As India struggles in the second wave of COVID-19 pandemic, a team of students, professors and alumni of IIT-Bombay have come up with an amazing technique to reuse the exhaled oxygen.

This innovative way to reuse the oxygen will enhance the lifetime of oxygen cylinders, thereby, making resources more available for the COVID-19 patients.

As per the makers, this method can bring down the usage of over nine oxygen cylinders in a day.

The team of IIT-Bombay’s alumni, professors and students have designed the prototype of a breathing device called ‘The reBreather’.

The prototype facilitates recirculation of exhaled breath by blending in fresh oxygen and scrubbing out carbon dioxide.

The Times of India report quoted professor Santosh Noronha from the chemical engineering department at IIT-Bombay as saying, “Covid-19 patients in intensive care can be given up to 50 litres of oxygen per minute, with only 1-1.5 litre being really utilised. Consequently, around 90% of oxygen is lost to the atmosphere. The bottled oxygen could be used efficiently in a closed (or semi-closed) loop system, which we have demonstrated using the reBreather.”

In the current scenario, when India’s healthcare system is overwhelmed and hundreds of lives have been lost to acute oxygen shortage, this technology can be the turning point as it minimizes the wastage of oxygen.

“Release of a lot of oxygen could also be a reason for increased fire incidents in Covid hospitals,” professor Santosh Noronha added.

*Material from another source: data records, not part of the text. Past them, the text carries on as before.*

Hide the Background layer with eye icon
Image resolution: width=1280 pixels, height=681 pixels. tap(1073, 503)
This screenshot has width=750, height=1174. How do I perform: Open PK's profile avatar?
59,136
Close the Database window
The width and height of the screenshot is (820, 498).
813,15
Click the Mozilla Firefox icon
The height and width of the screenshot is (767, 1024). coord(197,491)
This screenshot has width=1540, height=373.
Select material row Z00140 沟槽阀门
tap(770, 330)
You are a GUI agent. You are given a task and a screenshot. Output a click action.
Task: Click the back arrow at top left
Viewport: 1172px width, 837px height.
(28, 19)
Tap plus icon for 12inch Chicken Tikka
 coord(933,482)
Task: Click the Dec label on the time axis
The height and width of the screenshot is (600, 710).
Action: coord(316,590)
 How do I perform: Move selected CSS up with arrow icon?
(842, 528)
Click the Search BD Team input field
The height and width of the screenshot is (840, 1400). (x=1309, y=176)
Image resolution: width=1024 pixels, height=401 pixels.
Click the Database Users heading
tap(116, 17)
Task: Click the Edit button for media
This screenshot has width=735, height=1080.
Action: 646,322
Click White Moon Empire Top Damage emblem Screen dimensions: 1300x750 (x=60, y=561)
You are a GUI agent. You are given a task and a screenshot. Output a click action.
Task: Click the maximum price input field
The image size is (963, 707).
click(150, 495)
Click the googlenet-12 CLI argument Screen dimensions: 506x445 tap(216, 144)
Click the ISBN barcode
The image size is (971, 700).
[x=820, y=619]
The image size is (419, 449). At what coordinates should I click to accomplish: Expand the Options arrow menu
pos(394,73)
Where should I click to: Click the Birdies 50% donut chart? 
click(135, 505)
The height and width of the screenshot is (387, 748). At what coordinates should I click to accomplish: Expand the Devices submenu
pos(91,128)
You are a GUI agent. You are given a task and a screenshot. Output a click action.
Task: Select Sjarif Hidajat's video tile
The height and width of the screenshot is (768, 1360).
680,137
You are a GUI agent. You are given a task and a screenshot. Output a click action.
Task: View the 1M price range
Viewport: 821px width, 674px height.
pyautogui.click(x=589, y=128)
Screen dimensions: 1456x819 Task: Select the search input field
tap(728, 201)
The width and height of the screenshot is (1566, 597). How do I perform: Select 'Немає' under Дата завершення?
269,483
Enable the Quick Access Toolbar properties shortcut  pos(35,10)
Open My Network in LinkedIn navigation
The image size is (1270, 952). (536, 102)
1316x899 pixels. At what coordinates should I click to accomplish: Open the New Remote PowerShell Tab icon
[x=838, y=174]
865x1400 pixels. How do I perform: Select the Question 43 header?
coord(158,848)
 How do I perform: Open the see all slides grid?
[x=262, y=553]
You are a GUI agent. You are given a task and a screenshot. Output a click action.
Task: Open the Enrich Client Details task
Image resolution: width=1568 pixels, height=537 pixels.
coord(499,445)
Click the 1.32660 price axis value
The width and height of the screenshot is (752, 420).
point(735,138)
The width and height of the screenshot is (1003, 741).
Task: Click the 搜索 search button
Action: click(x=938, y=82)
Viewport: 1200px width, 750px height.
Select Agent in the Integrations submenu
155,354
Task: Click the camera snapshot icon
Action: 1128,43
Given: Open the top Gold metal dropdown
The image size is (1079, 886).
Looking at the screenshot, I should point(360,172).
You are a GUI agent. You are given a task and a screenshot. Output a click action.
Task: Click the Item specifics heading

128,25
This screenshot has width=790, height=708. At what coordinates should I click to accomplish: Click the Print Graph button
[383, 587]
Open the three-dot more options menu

Even though the prototype has been tested informally, the official clinical trials are yet to begin. The authorities revealed that the prototype had cost the institute over Rs 10,000, adding that this amount can be brought down in large-scale industrial deployment. Additionally, IIT-Bombay has invested in manufacturers and engineers to adopt, replicate or modify the design for better efficiency.